Quorum Systems

During the course of my continuing struggle with PBFT, which deserves its own blog entry, I caught a reference to a term dissemination quorum. Previously content with the explanation of quorum being a fanciful term for describing a subset of nodes, of which the most common type is majority quorum, I followed the references rather reluctantly. And boy was I served a big humble pie.

The idea of quorums and quorum system dates as far back as the time when computer failures were recognized as a real problem. It exists before FLP, before Paxos, and by extension, long before PBFT. The reason why it rarely surfaces can be attributed to its theoretical nature. And similar to FLP, its popularity was eclipsed by the popularity of later work that take the theoretical results and make them more practical. Studies of quorum systems pave the way for Paxos, PBFT and many other work in making distributed systems tolerant to failures. The paper being dissected in this post is Malkhi et. al.’s “Byzantine quorum systems” published in 1997 (2 years before Castro et al.’s PBFT).

What is a quorum?

Given a set of node \(U\), a quorum system is a set of subsets of \(U\) (or quorums) in which any two quorums intersect. More formally, \(Q\) is a quorum system defined as \(Q \subseteq \mathbb{P}(U) \ \wedge \ \forall q_1, q_2 \in Q [ q_1 \ \cap \ q2 \neq \emptyset ]\)

Examples

A set of majority subsets in \(U\) is a quorum system. In fact, it is the most common instance of quorum systems, found most often in fault-tolerant protocols. Paxos, in particular, relies on quorums of size \(f+1\) in network of \(2f+1\) nodes. However, there are other examples whose quorums are not majority set.

quorums

The figure above illustrates two quorum systems derived from \(U\) of 16 nodes. The first system, called majority quorum, is made up of majority-set quorums wherein each quorum is of size 9. The second, called grid quorum, consists of quorums of size 7, but each pair always intersects at least 2 nodes. There are \(|U|\) quorums in this example, where \(q_{ij}\) comprises node in row \(i\) and column \(j\).

Why quorums are useful

Quorums are useful in the context of replicated systems, be it a replicated storage or a more general replicated state machine. A quorum serves as a representative of the entire system, and it can service client requests on behalf the system. It means that a client needs only to contact the nodes in a quorum, as opposed to all the nodes. And thanks to quorum intersection, updates made in one quorum can be made consistent by propagating them to the rest of the network. Two immediate benefits are:

  1. Performance via load balancing: two client requests may be served concurrently by two quorums, and the busy nodes can be opted-out of the serving quorum until its load goes down.
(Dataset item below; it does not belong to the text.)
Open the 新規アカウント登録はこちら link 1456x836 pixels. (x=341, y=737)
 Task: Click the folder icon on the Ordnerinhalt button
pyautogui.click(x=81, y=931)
  2. Fault tolerance: the system continue to work even when there are node failures, as long as a quorum is still available. Original quorum systems were designed for crash-failure, which exploits quorum intersection to keep failed nodes up-to-date once they are recovered. In Byzantine settings, that faulty nodes can infiltrate quorums requires more complex reasoning and imposes more conditions on quorums — exactly what Malkhi et. al. set out to do in their paper.

Quorum systems

Properties of a quorum system can only be discussed under specific application model, and under specific failure model. As discussed below, these models are very abstracted, and therefore rather simplistic. One reason may be that when the idea was first proposed, large-scale distributed systems and their glorious complexity did not yet exist, thus these models could be considered realistic. Regardless, the abstract models make it easy to analyze the system formally.

APIs

A quorum system exposes shared read/write register over multiple client. In today’s terms, it is treated as a remote storage with read/write APIs accessible by many clients. Let \(Q\) be a random quorum; it truly doesn’t matter which quorum, only that it is of a certain sizes.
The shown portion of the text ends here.